The way I implemented one-cycle is by completely overwriting lightning's base scheduler implementation. Basically I add a step_on_batch attribute to every scheduler, which is set to True for schedulers that need to be updated at every batch (like OneCycleLR). I then store the scheduler as an attribute of the model, and use hooks to update it, like:

    def on_batch_end(self):
        if self.sched is not None and self.sched.step_on_batch:
            self.sched.step()

    def on_epoch_end(self):
        if self.sched is not None and not self.sched.step_on_batch:
            self.sched.step()

Note that you can also use hooks to reset things between two phases of training.

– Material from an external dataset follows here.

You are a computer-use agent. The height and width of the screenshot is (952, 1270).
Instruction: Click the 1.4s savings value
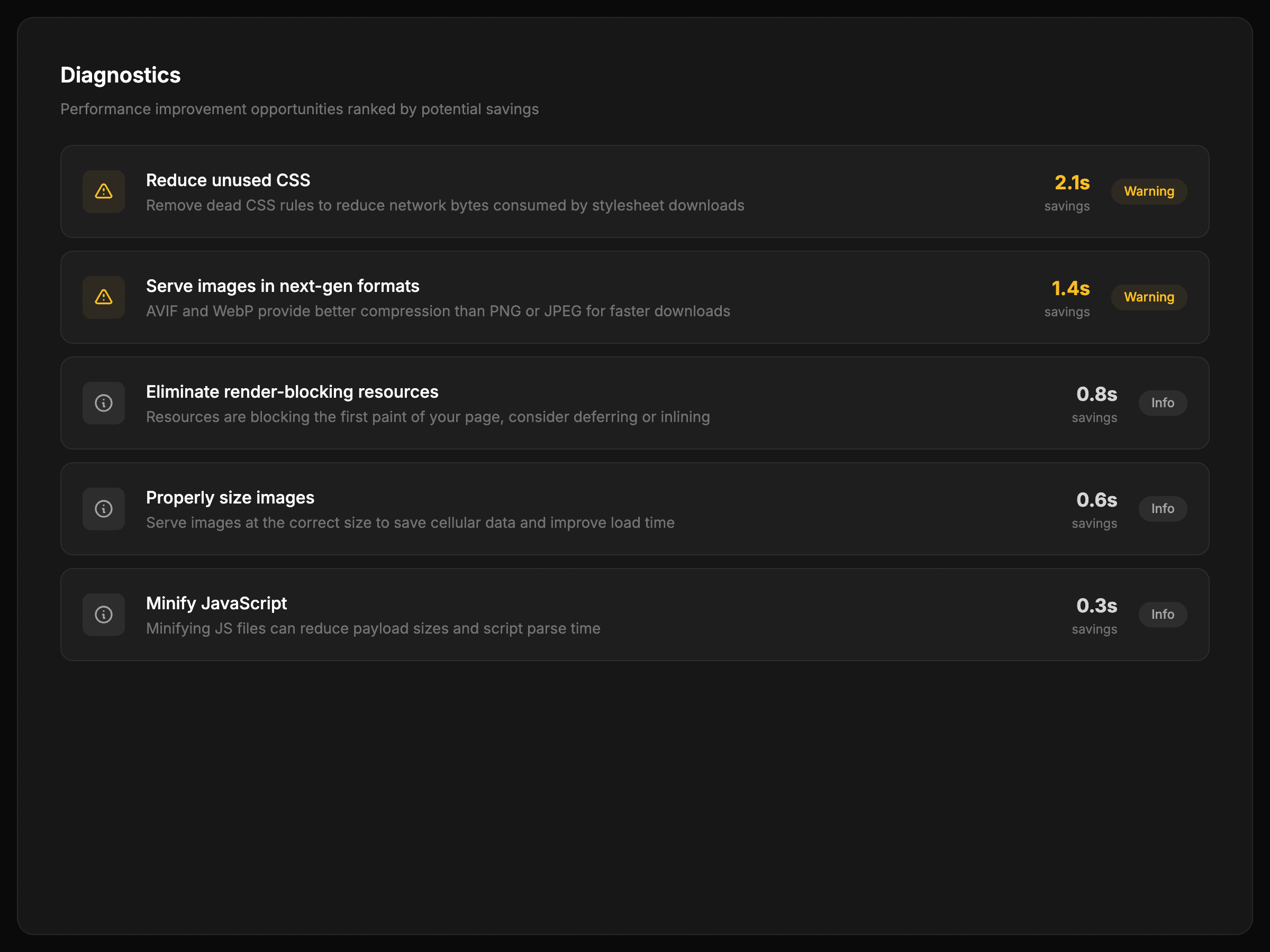[x=1069, y=288]
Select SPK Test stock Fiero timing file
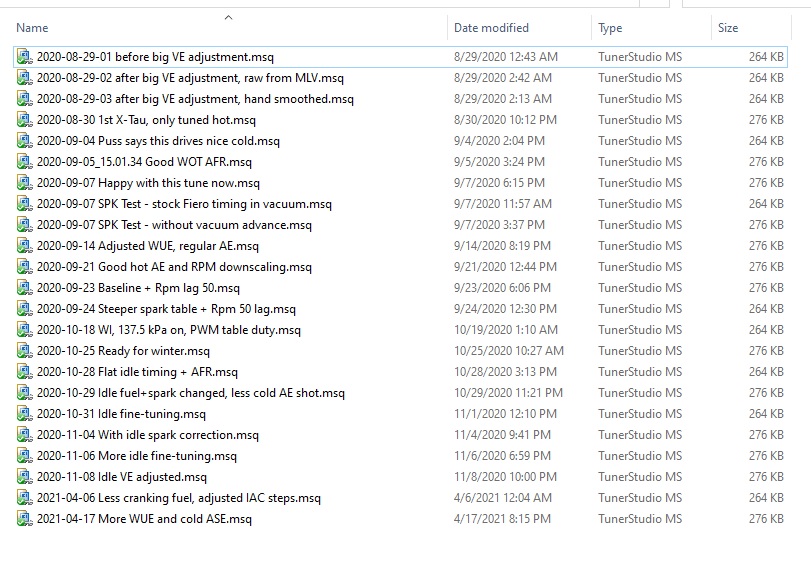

Can you elaborate on this further. I have my optimizer like this: def configure_optimizers(self):

        # REQUIRED
        # can return multiple optimizers and learning_rate schedulers
        # (LBFGS it is automatically supported, no need for closure function)
        optimizer = torch.optim.Adam([p for p in self.parameters() if p.requires_grad], lr=self.hparams.learning_rate, eps=1e-08)
        scheduler = torch.optim.lr_scheduler.OneCycleLR(optimizer, max_lr=2e-4, total_steps=1000)
        return [optimizer], [scheduler]

so should I declare self.sched = scheduler here in this function? How do I add a 'step_on_batch' attribute to the scheduler here?
Thanks in advance for you help.

kswamy15 commented 4 years ago

I used the code above for on_batch_end and on_epoch_end and was able to change the learning rate every batch. I used a print statement in the on_batch_end to verify that it did change. So this hack works. for group in self.optim.param_groups: print('learning rate', group['lr'])

tbenst commented 4 years ago

@teichert did you come up with a solution / "best practice" for using the lr finder with one cycle? Appreciate any tips or pointers!

Edit: my current understanding is that the auto_lr_finder is not currently appropriate for cyclic learning rate as it currently fits in the middle of the lr range. Instead, we need to calculate the base and max learning rate.

In this photo: lr vs loss

We would want (approximately) lr_base=5e-5 and lr_max=10e-3, where the just start to see convergence and see the lowest loss, respectively.